Tetra Pak tackles packaging sustainability

Tetra Pak has introduced a new collaborative innovation model with leading paperboard producers, a move aimed at tackling the food packaging industry’s sustainability challenges.

According to the latest research the global food supply chain system is responsible for 26% of global greenhouse gas emissions; a third of all food is lost or wasted somewhere in the supply chain; fossil fuel-based materials need to be phased out; and significant improvements are needed to the way packaging is dealt with after use.

This new approach brings together not only producers and suppliers, but also research institutions, universities and start-ups in an attempt to find solutions.

“We are joining forces with our strategic partners and paperboard producers to find solutions,” said Laurence Mott, Executive VP for Development and Engineering at Tetra Pak.

“It’s possible to make a completely sustainable package, but you have to make it safe. And if you can’t make it at scale, you can’t minimize food waste, and you can’t serve a growing global population. In order to bring those three things together, it takes very strong collaboration.”

Mott says that the scale of the environmental challenges the world faces requires that actors within the value chain join forces to develop truly sustainable packaging solutions.

Paperboard producers unite

Leading paperboard producers are united in their approach to tackle carbon emissions and have an ambition to create a net-zero carbon future.

“We trust, we share, we learn together. Our best innovators collaborate, and we move forward and we innovate. Sometimes we fail, but then we learn from those failures,” said Hannu Kasurinen, executive vice-president packaging at Stora Enso.

“We have grown much closer to each other, because we have the same strategic objectives – which are good for the people and the planet.”

“The vision is 100% fibre-based and fully recyclable packaging, where plastic and aluminum are not needed anymore,” said Malin Ljung Eiborn, head of sustainability and public affairs at BillerudKorsnäs, a provider of fibre-based packaging material.

“We still have, of course, some steps to go before we are there from a technical perspective. But we work as one project team on this because the only way that we can solve them is to do this together.”

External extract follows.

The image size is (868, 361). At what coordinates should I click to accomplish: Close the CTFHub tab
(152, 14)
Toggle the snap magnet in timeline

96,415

The challenges the industry faces include removing the thin layers of plastic and aluminum replacing them with plant or wood fibre-based materials, developing a renewable alternative to the plastic straw, and improving the recyclability of packages. When responsibly sourced, plant-based renewable materials can support towards protecting biodiversity and the natural ecosystem. This means the industry can minimize the need for fossil-based materials.